Member of the National Assembly
- In office 7 February 2012 – 6 May 2014
- In office June 1999 – May 2009
- Constituency: Eastern Cape

Member of the Eastern Cape Provincial Legislature
- In office May 1994 – June 1999

Member of the Eastern Cape Executive Council for Education
- In office March 1998 – June 1999
- Premier: Makhenkesi Stofile
- Preceded by: Nosimo Balindlela

Member of the Eastern Cape Executive Council for Finance
- In office May 1994 – March 1998
- Premier: Makhenkesi Stofile Raymond Mhlaba

Personal details
- Born: Shepherd Malusi Mayatula 10 October 1945 (age 80) Willowvale, Cape Province Union of South Africa
- Party: African National Congress
- Alma mater: University of Fort Hare Northeastern University

= Shepherd Mayatula =

South African politician and academic (born 1945)

Shepherd Malusi Mayatula (born 10 October 1945), sometimes misspelled Shepherd Mayathula, is a retired South African politician and economist from the Eastern Cape. He represented the African National Congress (ANC) in the National Assembly from 1999 to 2009 and later from 2011 to 2014. During that time, he chaired the Portfolio Committee on Education from 2004 to 2009.

Formerly an economics professor at the University of Fort Hare, Mayatula entered legislative politics with a term in the Eastern Cape Provincial Legislature from 1994 to 1999. He served as the Eastern Cape's inaugural Member of the Executive Council (MEC) for Finance from 1994 to 1998 and then as MEC for Education from 1998 to 1999.

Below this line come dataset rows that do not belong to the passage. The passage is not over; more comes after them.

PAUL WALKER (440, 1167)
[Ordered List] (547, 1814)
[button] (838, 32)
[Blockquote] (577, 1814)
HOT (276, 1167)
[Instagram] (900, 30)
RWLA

== Early life and career ==
Mayatula was born on 10 October 1945 in rural Willowvale in the former Cape Province. He was educated at the University of Fort Hare and, on a Fulbright scholarship, at Boston's Northeastern University; he holds two master's degree in economics.

From 1975 to 1994, he was a member of the economics faculty at Fort Hare, where he served stints as head of the economics department and vice-dean of the commerce faculty. During the same period, he was active in politically progressive sports associations in the region, including the Tennis Association of South Africa and the South African Council on Sport.

== Political career ==

=== Executive Council: 1994–1999 ===
In South Africa's first post-apartheid elections in 1994, Mayatula was elected to represent the ANC in the new Eastern Cape Provincial Legislature. After the election, Eastern Cape Premier Raymond Mhlaba appointed him as the province's inaugural MEC for Finance. He remained in that portfolio until March 1998, when Mhlaba's successor, Premier Makhenkesi Stofile, appointed him to replace Nosimo Balindlela as MEC for Education. Eddie Trent of the opposition Democratic Party said that he was "very concerned" by the appointment because Mayatula's performance in the finance portfolio had been "abysmal".

=== Parliament: 1999–2014 ===
In the 1999 general election, Mayatula was elected to the National Assembly, the lower house of the South African Parliament. He was ranked first on the ANC's regional party list for the Eastern Cape. He served two consecutive terms, gaining re-election in 2004, and in May 2004 the ANC nominated him to chair Parliament's Portfolio Committee on Education. He remained in that position until the 2009 general election, when he declined to seek re-election and retired from frontline politics to work in the non-profit sector.

However, less than three years later, on 7 February 2012, he returned to the National Assembly when the ANC nominated him to fill the casual vacancy arising from Enoch Godongwana's resignation. He served in the seat until the 2014 general election.

== Retirement ==
After retiring from politics, Mayatula remained active in the non-profit sector and in the governance of Fort Hare. As of 2021, he was also the chairperson of the Integrity Commission of the ANC's Eastern Cape Provincial Executive Committee.